OpenSSH Patches Critical Flaw That Could Leak Private Crypto Keys

Share this…

OpenSSH today released a patch for a critical vulnerability that could be exploited by an attacker to force a client to leak private cryptographic keys.

The attacker would have to control a malicious server in order to force the client to give up the key, OpenSSH and researchers at Qualys said in separate advisories. Qualys’ security team found the vulnerability Jan. 11 and the OpenSSH team had it patched within three days.

The vulnerability was found in a non-documented feature called roaming that supports the resumption of interrupted SSH connections.

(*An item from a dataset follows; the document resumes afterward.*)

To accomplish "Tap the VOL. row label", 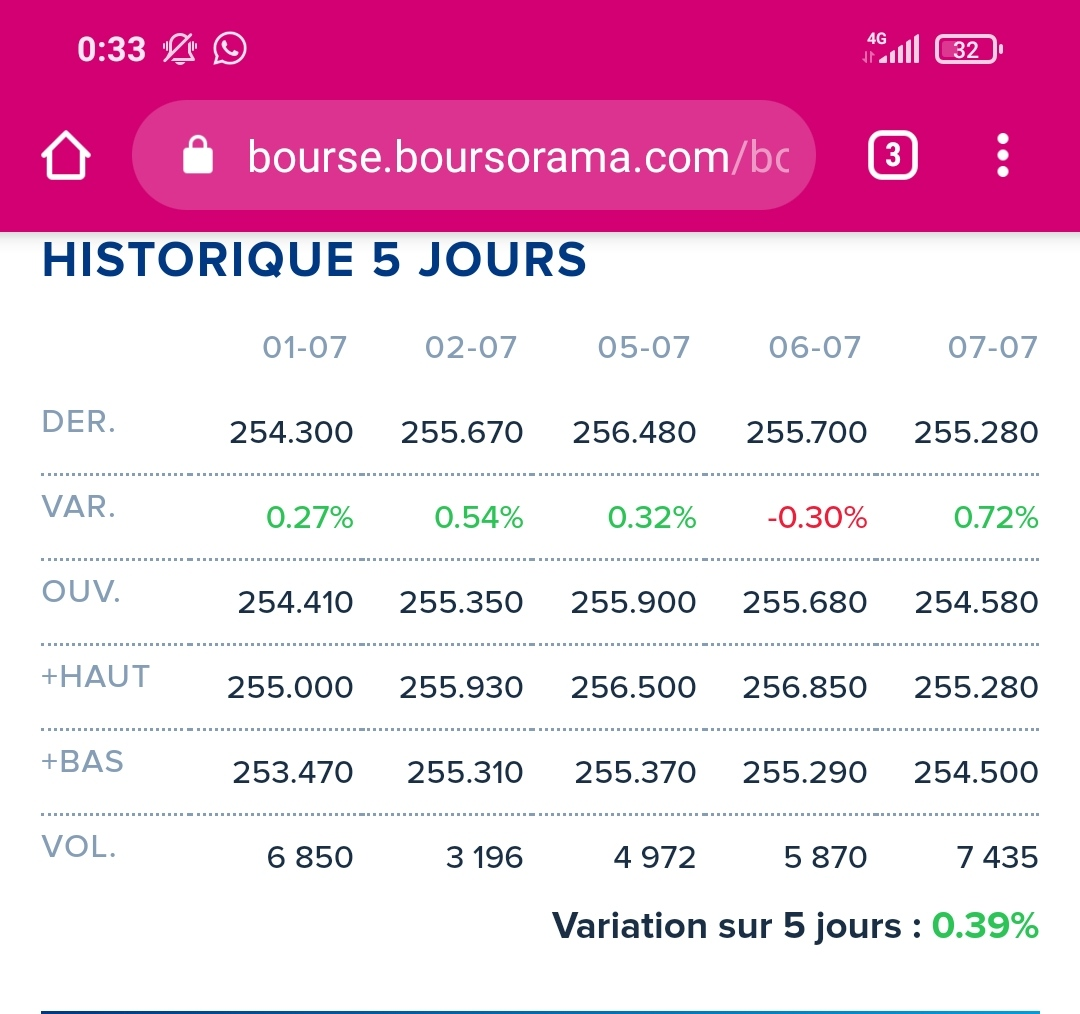I will click(79, 847).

OpenSSH Patches Critical Flaw That Could Leak Private Crypto Keys

“The matching server code has never been shipped, but the client code was enabled by default and could be tricked by a malicious server into leaking client memory to the server, including private client user keys,” OpenSSH said in its advisory. “The authentication of the server host key prevents exploitation by a man-in-the-middle, so this information leak is restricted to connections to malicious or compromised servers.”

Qualys chief technology officer Wolfgang Kandek told Threatpost that organizations should patch their OpenSSH implementations immediately, and regenerate their private keys as a precaution. Neither OpenSSH nor Qualys said they are aware of attacks exploiting the vulnerability, but both caution it’s not out of the realm of possibility that someone has already found the bug.

“It’s not a difficult vulnerability,” Kandek said. “From now on, patching is very important. Organizations need to get quickly to a point where they not vulnerable. Now that this is out, it’s sure to be implemented in exploit tools.”

OpenSSH said client code between versions 5.4 and 7.1 are vulnerable as it contains the roaming support. OpenSSH said that organizations may disable the vulnerable code by adding “UseRoaming no” to the global ssh_config(5) file.

The vulnerability harkens back to the Heartbleed vulnerability, in which an attacker could force key information to leak. Heartbleed, however, was much more dangerous in scope since attacks against this OpenSSH bug require the client to initiate a server connection.

“The information leak is exploitable in the default configuration of the OpenSSH client, and (depending on the client’s version, compiler, and operating system) allows a malicious SSH server to steal the client’s private keys,” Qualys said in its advisory. “This information leak may have already been exploited in the wild by sophisticated attackers, and high-profile sites or users may need to regenerate their SSH keys accordingly.”

There was a second vulnerability patched as well, a buffer overflow in the default OpenSSH client configuration, Qualys said.

“Its exploitation requires two non-default options: a ProxyCommand, and either ForwardAgent (-A) or ForwardX11 (-X),” Qualys said. “This buffer overflow is therefore unlikely to have any real-world impact.”